Le Four Seasons était une petite folie. Petite, parce que j’avais les moyens de me le permettre ; mais, tandis que je scannais l’élégance sobre de la pièce autour de moi, une part de mon esprit ne pouvait s’empêcher de la percevoir à travers les yeux de mes parents.

Je sais que c’est trop. Mais cette vue…

La baie scintillait, féérique, dans les dernières lueurs du soleil, l’orange mordoré des nuages suggérant tout juste l’orage à venir. C’était pour cela, pour ce paysage que j’avais choisi cette suite. A cet instant précis, chaque centaine de dollars dépensée me paraissait bien investie.

Vraiment ?

Réalisant avec un sursaut que ma contemplation avait fait dériver mes pensées, je secouai la tête, ramenai mon attention en moi-même et ancrai ma posture dans le sol.

Inspire. Expire. Épaules dégagées, mâchoires décontractées. Ici ; maintenant.

Devenu automatique au fil des années de pratique, le processus ne me prit qu’un moment.

Ding.

J’ouvris les yeux et glissai la main dans ma poche, pour consulter la notification.

Déjà ?

Contenant mon agacement à l’idée d’avoir perdu autant de temps perdue dans ma propre tête, je traversai la pièce et m’agenouillai près de mon sac.

Prendre mon traitement, défaire ma valise, disposer les choses à leur place logique…

Détail par détail, respiration par respiration, une tâche mécanique à la fois, le monde se réorganisait, faisait sens et s’apaisait. Il finissait toujours par le faire.”
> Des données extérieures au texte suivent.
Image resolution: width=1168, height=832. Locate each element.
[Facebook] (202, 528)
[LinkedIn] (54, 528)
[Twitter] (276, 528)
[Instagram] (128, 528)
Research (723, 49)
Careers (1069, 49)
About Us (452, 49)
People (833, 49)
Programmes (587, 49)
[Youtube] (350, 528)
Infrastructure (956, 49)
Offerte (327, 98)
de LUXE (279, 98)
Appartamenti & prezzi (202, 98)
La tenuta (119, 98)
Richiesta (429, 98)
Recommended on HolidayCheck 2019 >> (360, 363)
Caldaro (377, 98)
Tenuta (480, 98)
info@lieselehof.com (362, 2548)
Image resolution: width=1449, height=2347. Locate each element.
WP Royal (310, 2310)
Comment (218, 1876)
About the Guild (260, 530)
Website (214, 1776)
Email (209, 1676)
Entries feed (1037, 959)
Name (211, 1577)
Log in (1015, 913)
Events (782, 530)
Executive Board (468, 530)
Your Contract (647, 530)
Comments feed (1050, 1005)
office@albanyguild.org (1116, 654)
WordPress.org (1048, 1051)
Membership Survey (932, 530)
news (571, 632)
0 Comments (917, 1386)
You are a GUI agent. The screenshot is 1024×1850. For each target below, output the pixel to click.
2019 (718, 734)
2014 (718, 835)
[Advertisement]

  • Fin octobre à début décembre 2015, Four Seasons (Seattle)

“Eomma, appa.
Je ne pense pas que vous lirez cette lettre. Je ne sais pas si vous êtes encore là. Les informations ne sont plus diffusées depuis plusieurs semaines, je ne sais pas comment est la situation en Corée. Mais à la vitesse où les choses se sont passées ici, j’ai peu d’esp-”

“Eomma, appa.
Vous êtes sans doute morts. Je vous écris parce que je ne sais pas quoi faire d’autre pour tenir. Nous dormons à 5 dans ma suite. Grilles baissées, le Four Seasons s’est avéré étonnamment défendable. Mais ses vues imprenables sur la ville, sur ce qu’il se passe en bas, sont devenues notre pire cauchemar. Sans même en discuter, nous avons tous cessé de regarder dehors. Nous nous replions vers l’intérieur et essayons de notre mieux de prétendre que ce sera bientôt fini, qu’on va venir nous chercher et que nous allons rentrer chez-”

“Eomma, appa.
Je n ‘avais pas réalisé. Aucun d’entre nous. Est-ce que c’est un virus ? Cette jeune femme appelait à l’aide, nous l’avons faite rentrer par la porte de service. Elle avait été mordue - mordue ! par quelqu’un dehors. Elle est morte.
Elle s’est relevée.
Comment-”

"Eomma, appa.
Warren Clay (c’est le nom du groom) est une ressource précieuse dans tout ce chaos. Il connait l’hôtel mieux que n’importe lequel des survivants d’entre nous. Il a pu me trouver, discrètement, de quoi poursuivre mon traitement. Mais je sais bien qu’une fois ces tablettes terminées, il faudra faire sans. L’idée me terrifie, absurdement, au regard des sons que nous entendons chaque jour provenir de l’extérieur. Nous n’entendons plus de coups de feu ; c’est déjà quelque chose, encore qu’une partie sombre en moi se doute que ce n’est pas réellement une bonne nouvelle.
M. Donnelley - Henry, puisqu’il insiste pour que je l’appelle par son prénom (ce qui ne vient PAS naturellement à une Coréenne qui s’adresse à un monsieur de quarante ans son aîné), est d’une grande aide. Lui et Lottie Donnelley, son épouse, sont deux des personnes avec qui je partage la suite. Je leur ai bien évidemment laissé le lit. Nous prenons soin d’eux, mais leur gentillesse et leur optimisme nous apportent infiniment plus que ce que nous faisons pour eux.
La vie s’organise. Chacun contribue à l’aune de ses compétences et les choses, étrangement, fonctionnent de façon assez fluide. Je n’aurai pas pensé trouver autant de chaleur humaine, en situation de crise, parmi la clientèle d’un hôtel de luxe. Je suis reconnaissante d’avoir eu tort et j’espère que vous aurez vous aussi trouvé-”

"Eomma, appa.
Je n’ai plus de médicaments depuis plusieurs jours.
C’est dur.”

"Eomma, appa.
Je m’accroche à mes routines. Le QiGong aide - a toujours aidé. Je respire. Une minute à la fois, chaque minute où je respire est une victoire.Ce matin, j’ai assemblé un autel de fortune, pour vous et pour les ancêtres, dans une boite de cigarettes en métal. Elle sent encore le tabac. Peindre et graver l’Ihai de vos noms m’a apaisée un moment.
Nous avons commencé à rationner la nourriture.”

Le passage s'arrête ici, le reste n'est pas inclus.